Vernacular literati in search of audience: folklore collecting as an alternative public space  
Katre Kikas (Estonian Literary Museum)

Paper short abstract:

In my presentation I am going to look at the ways some of the participants of the folklore collecting campaigns (1890s Estonia) made use of the framework of collecting as an alternative public space to express ideas they felt to be marginalized.

Paper long abstract:

19th century was an era of modernization in Estonia. One aspect of this modernization was interest in the nation’s past, which brought about widespread folklore collecting campaigns in the last decade of the century. Collecting campaigns engaged people of backgrounds quite varied. There were those for whom writing was a daily activity (teachers, writers, students) and those whose writing experience was rather limited. Thanks to the latter there is a considerable layer of vernacular literacy in the corpus.

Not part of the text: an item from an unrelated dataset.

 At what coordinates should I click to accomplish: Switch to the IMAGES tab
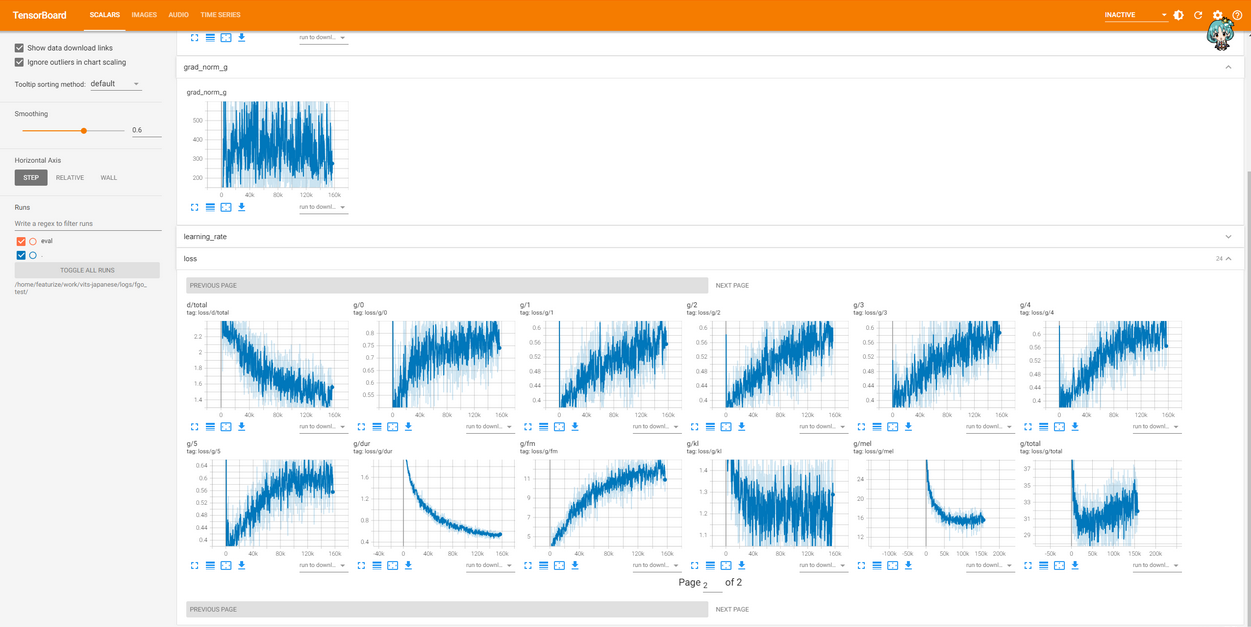144,15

Vernacular literacy in the broadest sense means literate activities that are not connected to institutions aiming to spread and control literacy matters. The term covers the formal qualities (heterography, idiosyncratic sentences etc) as well as content of the texts. In my paper I am going to study the writings of some of the collectors which diverge considerably from the advice given by the organizers of the collecting campaigns. We can say that those collectors used the frameworks of the collecting campaign as a kind of alternative public space. Arguably they felt that their views about past and present are being marginalized in the public, and so they turned the collecting campaign into a medium for expressing them.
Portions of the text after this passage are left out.